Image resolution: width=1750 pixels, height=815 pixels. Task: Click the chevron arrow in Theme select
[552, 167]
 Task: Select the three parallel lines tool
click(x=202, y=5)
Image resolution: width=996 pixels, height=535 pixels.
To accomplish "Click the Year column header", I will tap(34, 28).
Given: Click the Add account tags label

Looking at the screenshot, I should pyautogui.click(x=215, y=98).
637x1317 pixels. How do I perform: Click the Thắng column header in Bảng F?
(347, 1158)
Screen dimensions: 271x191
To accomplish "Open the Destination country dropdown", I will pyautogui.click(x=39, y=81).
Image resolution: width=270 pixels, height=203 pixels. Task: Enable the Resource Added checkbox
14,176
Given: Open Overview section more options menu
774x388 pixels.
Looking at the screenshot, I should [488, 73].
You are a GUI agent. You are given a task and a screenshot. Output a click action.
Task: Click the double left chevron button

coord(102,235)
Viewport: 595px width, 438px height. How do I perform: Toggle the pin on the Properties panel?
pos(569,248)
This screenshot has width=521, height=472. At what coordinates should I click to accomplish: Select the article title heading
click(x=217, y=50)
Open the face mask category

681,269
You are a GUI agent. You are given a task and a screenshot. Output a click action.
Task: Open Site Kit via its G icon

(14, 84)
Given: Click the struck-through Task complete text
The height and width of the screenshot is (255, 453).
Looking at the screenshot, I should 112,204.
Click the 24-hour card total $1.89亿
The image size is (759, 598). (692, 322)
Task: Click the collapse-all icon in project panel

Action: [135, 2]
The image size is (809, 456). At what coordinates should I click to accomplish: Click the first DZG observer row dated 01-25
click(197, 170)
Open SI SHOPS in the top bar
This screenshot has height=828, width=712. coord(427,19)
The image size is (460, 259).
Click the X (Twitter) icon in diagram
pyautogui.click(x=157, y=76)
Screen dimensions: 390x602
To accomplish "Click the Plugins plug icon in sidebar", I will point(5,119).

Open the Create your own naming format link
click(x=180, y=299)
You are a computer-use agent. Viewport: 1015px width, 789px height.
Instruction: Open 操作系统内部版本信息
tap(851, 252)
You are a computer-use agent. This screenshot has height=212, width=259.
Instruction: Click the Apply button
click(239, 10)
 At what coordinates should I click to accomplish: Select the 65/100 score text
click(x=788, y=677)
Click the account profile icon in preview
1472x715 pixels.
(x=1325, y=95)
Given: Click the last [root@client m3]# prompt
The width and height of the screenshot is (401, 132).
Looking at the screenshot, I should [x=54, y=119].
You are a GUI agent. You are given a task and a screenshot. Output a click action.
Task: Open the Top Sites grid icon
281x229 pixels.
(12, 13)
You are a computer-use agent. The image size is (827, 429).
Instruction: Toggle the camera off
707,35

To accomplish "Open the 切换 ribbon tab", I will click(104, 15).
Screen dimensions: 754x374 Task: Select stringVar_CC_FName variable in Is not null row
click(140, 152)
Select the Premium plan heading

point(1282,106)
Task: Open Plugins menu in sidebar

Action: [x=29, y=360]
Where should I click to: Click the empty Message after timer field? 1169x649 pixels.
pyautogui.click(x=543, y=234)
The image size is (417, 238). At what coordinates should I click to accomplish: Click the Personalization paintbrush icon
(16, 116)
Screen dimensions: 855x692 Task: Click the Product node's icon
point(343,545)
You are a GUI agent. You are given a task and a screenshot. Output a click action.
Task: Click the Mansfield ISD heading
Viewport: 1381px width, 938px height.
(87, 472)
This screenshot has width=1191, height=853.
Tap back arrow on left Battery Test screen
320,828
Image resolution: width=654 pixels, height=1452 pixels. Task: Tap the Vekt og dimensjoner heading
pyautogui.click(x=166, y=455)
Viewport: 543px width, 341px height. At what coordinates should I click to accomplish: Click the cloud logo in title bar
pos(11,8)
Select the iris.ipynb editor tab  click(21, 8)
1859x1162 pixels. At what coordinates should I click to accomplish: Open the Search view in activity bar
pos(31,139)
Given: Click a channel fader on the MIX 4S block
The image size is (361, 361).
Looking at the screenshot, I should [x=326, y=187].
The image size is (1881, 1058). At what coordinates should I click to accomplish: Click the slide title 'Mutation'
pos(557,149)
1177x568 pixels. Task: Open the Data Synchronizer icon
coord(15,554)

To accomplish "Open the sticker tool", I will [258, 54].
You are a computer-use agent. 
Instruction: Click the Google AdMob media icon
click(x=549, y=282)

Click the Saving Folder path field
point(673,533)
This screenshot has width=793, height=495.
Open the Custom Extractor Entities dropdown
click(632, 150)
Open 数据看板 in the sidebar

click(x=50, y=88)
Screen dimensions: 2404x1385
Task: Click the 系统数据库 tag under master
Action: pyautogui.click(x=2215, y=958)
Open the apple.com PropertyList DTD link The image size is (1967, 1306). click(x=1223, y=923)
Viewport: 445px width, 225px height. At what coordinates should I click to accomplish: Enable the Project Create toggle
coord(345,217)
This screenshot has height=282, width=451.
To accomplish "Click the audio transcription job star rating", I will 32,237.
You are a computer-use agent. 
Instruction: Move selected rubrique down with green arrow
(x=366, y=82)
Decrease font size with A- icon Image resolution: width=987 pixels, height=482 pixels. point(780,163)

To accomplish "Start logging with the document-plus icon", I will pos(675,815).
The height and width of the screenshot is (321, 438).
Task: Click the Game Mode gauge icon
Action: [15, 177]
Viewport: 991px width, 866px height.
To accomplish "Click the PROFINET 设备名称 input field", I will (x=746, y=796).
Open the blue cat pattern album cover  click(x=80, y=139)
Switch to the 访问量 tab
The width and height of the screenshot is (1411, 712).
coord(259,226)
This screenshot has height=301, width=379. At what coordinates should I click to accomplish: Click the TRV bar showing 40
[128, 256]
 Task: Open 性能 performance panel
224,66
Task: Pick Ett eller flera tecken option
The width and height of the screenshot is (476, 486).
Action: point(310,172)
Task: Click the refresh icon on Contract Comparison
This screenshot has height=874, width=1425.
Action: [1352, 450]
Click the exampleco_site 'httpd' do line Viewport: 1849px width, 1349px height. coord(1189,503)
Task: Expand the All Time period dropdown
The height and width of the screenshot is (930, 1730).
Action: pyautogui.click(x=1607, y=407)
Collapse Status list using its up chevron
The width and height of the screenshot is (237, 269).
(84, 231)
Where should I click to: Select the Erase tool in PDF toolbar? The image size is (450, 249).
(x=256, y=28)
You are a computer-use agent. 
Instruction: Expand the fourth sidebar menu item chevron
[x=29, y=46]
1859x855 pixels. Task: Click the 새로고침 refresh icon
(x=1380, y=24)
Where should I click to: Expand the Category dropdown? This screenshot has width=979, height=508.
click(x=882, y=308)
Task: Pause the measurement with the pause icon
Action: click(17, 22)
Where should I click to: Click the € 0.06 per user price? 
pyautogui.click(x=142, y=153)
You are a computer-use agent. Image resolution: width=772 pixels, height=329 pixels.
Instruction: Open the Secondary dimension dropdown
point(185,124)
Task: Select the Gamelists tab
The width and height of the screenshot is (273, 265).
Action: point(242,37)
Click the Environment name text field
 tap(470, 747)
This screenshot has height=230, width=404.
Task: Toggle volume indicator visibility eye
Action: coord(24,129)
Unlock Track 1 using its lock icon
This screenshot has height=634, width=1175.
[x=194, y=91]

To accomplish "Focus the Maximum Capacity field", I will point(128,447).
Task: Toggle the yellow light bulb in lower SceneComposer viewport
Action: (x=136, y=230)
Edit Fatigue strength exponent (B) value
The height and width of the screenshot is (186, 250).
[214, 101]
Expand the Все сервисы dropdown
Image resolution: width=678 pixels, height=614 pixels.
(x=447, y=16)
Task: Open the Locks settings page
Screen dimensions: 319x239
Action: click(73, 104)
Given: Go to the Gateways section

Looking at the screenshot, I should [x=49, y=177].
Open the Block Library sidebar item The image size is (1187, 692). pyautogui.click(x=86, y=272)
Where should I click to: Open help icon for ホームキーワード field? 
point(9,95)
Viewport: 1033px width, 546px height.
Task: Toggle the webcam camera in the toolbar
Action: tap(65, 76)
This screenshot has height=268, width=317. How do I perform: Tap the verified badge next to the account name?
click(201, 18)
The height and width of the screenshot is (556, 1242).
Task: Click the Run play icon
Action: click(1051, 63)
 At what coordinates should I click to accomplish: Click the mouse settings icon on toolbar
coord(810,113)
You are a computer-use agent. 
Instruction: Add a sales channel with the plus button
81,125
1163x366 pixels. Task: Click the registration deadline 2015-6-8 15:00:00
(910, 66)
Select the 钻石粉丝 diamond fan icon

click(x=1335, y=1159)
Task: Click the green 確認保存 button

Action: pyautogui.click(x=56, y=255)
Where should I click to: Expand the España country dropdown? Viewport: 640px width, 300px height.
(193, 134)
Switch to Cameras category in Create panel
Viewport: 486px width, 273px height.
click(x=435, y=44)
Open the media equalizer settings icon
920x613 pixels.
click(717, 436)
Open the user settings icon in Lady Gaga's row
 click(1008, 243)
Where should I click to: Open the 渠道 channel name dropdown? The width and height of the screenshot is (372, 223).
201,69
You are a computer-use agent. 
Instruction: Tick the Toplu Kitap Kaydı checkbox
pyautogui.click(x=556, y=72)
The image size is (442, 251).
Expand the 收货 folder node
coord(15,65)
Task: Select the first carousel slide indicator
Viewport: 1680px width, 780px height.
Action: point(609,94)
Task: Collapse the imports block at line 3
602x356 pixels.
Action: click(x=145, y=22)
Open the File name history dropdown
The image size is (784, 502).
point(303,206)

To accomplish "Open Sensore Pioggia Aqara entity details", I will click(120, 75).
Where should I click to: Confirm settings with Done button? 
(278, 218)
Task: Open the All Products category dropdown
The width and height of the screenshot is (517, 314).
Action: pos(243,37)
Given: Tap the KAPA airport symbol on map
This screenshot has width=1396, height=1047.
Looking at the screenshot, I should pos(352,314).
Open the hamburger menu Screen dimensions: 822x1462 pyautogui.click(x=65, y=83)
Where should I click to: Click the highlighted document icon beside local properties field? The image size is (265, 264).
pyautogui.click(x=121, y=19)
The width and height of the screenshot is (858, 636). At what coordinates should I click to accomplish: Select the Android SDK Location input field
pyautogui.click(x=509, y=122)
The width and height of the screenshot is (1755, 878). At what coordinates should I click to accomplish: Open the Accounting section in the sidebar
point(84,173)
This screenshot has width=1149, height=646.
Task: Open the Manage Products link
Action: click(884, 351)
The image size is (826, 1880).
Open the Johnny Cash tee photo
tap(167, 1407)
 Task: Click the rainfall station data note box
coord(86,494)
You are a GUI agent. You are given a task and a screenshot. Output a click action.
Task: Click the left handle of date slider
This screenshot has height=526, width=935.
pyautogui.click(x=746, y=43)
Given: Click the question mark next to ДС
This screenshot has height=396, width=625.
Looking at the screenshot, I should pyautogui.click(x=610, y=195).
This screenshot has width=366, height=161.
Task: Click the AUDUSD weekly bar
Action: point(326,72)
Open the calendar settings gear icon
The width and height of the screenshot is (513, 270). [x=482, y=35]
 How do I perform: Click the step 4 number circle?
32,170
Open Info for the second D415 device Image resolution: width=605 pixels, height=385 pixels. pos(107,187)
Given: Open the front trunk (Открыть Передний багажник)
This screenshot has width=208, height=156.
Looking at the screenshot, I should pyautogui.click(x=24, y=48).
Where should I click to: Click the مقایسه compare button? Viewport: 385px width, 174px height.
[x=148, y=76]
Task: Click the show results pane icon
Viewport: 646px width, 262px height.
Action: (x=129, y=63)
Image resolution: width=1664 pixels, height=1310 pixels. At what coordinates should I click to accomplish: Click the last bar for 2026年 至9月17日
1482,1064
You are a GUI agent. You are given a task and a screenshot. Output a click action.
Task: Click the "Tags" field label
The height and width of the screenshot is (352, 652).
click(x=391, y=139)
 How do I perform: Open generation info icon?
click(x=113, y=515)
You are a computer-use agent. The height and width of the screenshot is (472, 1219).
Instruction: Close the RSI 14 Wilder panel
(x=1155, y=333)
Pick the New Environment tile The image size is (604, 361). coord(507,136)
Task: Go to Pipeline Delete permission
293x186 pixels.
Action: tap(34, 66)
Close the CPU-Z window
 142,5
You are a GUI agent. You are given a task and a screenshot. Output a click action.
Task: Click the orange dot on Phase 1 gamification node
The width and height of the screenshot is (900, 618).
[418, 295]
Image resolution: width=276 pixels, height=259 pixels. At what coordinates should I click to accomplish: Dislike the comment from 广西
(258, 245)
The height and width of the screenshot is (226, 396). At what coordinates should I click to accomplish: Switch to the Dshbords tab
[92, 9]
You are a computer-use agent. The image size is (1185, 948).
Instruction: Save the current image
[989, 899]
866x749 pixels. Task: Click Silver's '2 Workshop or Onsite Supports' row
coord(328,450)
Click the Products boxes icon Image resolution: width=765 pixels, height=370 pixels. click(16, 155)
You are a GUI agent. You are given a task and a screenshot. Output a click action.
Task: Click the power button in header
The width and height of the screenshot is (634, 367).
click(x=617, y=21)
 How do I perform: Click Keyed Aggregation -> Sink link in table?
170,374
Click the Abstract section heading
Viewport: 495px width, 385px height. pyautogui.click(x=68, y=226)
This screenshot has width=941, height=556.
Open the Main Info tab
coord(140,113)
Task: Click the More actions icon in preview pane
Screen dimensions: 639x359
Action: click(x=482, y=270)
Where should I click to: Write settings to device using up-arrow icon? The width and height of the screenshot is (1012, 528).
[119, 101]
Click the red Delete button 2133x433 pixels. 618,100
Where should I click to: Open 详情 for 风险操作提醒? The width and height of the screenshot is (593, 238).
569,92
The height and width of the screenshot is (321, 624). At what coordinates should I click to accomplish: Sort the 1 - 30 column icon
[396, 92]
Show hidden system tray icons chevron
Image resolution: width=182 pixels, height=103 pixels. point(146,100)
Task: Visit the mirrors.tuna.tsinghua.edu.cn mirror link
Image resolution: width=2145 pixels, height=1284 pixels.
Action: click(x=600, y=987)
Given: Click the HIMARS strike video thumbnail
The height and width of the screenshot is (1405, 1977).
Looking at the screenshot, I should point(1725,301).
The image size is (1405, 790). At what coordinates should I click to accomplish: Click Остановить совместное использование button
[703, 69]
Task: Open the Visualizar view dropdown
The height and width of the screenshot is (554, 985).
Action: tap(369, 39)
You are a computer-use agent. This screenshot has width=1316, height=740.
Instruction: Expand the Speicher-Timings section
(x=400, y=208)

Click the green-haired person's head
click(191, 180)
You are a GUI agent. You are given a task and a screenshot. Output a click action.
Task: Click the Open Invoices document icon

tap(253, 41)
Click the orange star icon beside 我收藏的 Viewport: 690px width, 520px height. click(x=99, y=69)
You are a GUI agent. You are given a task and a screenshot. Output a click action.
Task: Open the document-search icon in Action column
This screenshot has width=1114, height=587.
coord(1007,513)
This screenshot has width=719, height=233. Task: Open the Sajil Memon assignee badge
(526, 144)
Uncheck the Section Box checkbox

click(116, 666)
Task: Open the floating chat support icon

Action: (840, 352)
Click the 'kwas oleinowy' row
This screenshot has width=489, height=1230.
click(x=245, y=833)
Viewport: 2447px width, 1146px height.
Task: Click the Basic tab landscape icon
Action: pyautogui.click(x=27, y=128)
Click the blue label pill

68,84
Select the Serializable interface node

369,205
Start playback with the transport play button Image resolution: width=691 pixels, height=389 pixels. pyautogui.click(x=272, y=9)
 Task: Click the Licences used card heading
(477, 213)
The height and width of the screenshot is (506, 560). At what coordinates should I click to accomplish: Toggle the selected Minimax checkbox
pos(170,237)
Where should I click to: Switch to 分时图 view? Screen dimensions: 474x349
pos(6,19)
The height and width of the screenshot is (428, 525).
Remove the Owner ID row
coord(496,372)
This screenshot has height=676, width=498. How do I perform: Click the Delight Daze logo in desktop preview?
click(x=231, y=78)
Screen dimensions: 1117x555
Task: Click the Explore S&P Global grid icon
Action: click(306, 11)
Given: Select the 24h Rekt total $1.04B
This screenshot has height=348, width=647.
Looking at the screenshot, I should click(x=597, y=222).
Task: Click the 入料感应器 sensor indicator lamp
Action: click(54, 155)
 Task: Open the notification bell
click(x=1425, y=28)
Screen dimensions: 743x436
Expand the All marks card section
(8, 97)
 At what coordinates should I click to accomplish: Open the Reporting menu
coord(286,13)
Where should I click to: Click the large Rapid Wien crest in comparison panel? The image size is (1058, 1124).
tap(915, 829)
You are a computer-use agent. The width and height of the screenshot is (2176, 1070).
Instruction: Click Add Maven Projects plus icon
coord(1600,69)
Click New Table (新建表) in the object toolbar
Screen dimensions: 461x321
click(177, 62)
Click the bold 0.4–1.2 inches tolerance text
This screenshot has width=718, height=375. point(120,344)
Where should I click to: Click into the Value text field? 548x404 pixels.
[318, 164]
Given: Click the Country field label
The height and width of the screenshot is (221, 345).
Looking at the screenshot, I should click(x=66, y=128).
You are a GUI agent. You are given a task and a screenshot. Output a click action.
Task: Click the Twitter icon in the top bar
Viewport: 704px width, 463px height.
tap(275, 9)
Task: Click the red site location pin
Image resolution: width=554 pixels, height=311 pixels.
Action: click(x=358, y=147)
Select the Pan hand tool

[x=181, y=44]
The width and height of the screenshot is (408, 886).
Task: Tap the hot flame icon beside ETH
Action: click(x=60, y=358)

******************************

> Aim: Please return the lines from the start through the line containing "(347, 1158)", copying them exactly and including that final line.

> Exercise result:
Image resolution: width=1750 pixels, height=815 pixels. Task: Click the chevron arrow in Theme select
[552, 167]
 Task: Select the three parallel lines tool
click(x=202, y=5)
Image resolution: width=996 pixels, height=535 pixels.
To accomplish "Click the Year column header", I will tap(34, 28).
Given: Click the Add account tags label

Looking at the screenshot, I should pyautogui.click(x=215, y=98).
637x1317 pixels. How do I perform: Click the Thắng column header in Bảng F?
(347, 1158)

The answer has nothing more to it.